Find the line holding "You are a computer-use agent. The" in the entries below. Give it again exactly, along with every line after it up to and including the line holding "The image size is (2324, 1572).".

==== Data supplied ====

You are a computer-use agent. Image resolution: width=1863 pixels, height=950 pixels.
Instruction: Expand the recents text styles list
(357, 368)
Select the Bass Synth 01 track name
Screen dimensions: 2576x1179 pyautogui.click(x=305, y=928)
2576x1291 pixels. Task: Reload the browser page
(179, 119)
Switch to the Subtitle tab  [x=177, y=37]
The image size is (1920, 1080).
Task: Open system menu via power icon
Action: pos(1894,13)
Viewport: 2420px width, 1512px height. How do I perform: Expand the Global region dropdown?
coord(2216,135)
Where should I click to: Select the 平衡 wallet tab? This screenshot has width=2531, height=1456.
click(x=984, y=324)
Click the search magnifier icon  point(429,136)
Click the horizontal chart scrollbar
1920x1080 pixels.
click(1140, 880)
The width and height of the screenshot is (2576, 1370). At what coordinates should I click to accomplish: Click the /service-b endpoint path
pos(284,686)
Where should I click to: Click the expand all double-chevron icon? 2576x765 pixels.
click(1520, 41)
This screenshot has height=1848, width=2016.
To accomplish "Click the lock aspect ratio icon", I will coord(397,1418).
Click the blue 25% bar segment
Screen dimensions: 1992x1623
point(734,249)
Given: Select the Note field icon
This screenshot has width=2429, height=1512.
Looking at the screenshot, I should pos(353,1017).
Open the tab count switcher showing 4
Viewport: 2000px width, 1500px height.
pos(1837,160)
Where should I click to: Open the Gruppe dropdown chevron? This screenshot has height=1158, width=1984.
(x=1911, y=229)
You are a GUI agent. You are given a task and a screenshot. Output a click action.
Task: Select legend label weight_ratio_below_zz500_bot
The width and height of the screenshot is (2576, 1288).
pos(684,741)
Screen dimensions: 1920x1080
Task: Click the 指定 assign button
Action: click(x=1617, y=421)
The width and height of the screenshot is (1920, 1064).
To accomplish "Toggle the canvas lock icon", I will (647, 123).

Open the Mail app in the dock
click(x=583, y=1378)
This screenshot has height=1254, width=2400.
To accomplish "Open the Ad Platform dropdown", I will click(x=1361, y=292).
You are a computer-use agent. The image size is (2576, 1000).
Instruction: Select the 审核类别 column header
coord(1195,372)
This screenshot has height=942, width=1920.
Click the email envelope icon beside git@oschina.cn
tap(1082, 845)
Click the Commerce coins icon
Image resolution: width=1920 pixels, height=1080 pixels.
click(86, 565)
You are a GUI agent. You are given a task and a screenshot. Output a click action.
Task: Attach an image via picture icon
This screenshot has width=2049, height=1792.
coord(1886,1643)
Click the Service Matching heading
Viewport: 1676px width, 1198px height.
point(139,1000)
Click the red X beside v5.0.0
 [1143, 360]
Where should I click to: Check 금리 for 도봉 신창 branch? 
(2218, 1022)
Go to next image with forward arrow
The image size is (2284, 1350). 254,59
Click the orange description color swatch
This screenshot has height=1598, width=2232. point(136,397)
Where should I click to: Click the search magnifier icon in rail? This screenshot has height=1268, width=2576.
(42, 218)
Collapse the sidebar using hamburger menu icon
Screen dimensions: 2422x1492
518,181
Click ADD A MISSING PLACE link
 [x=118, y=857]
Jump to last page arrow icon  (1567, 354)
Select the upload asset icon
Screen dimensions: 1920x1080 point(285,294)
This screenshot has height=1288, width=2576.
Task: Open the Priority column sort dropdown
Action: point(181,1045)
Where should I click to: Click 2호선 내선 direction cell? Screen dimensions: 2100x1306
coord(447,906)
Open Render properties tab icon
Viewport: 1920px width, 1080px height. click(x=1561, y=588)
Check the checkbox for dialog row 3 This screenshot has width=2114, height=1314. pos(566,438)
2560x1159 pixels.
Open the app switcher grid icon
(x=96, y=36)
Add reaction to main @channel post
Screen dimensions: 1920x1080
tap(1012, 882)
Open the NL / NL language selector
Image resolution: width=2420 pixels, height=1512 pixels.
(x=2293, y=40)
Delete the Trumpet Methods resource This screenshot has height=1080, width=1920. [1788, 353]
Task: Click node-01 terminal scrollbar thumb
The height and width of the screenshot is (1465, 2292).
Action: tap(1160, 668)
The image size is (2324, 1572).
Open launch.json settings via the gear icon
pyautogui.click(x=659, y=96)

====

Task result →
You are a computer-use agent. The image size is (2576, 1000).
Instruction: Select the 审核类别 column header
coord(1195,372)
This screenshot has height=942, width=1920.
Click the email envelope icon beside git@oschina.cn
tap(1082, 845)
Click the Commerce coins icon
Image resolution: width=1920 pixels, height=1080 pixels.
click(86, 565)
You are a GUI agent. You are given a task and a screenshot. Output a click action.
Task: Attach an image via picture icon
This screenshot has width=2049, height=1792.
coord(1886,1643)
Click the Service Matching heading
Viewport: 1676px width, 1198px height.
point(139,1000)
Click the red X beside v5.0.0
 [1143, 360]
Where should I click to: Check 금리 for 도봉 신창 branch? 
(2218, 1022)
Go to next image with forward arrow
The image size is (2284, 1350). 254,59
Click the orange description color swatch
This screenshot has height=1598, width=2232. point(136,397)
Where should I click to: Click the search magnifier icon in rail? This screenshot has height=1268, width=2576.
(42, 218)
Collapse the sidebar using hamburger menu icon
Screen dimensions: 2422x1492
518,181
Click ADD A MISSING PLACE link
 [x=118, y=857]
Jump to last page arrow icon  (1567, 354)
Select the upload asset icon
Screen dimensions: 1920x1080 point(285,294)
This screenshot has height=1288, width=2576.
Task: Open the Priority column sort dropdown
Action: point(181,1045)
Where should I click to: Click 2호선 내선 direction cell? Screen dimensions: 2100x1306
coord(447,906)
Open Render properties tab icon
Viewport: 1920px width, 1080px height. click(x=1561, y=588)
Check the checkbox for dialog row 3 This screenshot has width=2114, height=1314. pos(566,438)
2560x1159 pixels.
Open the app switcher grid icon
(x=96, y=36)
Add reaction to main @channel post
Screen dimensions: 1920x1080
tap(1012, 882)
Open the NL / NL language selector
Image resolution: width=2420 pixels, height=1512 pixels.
(x=2293, y=40)
Delete the Trumpet Methods resource This screenshot has height=1080, width=1920. [1788, 353]
Task: Click node-01 terminal scrollbar thumb
The height and width of the screenshot is (1465, 2292).
Action: tap(1160, 668)
The image size is (2324, 1572).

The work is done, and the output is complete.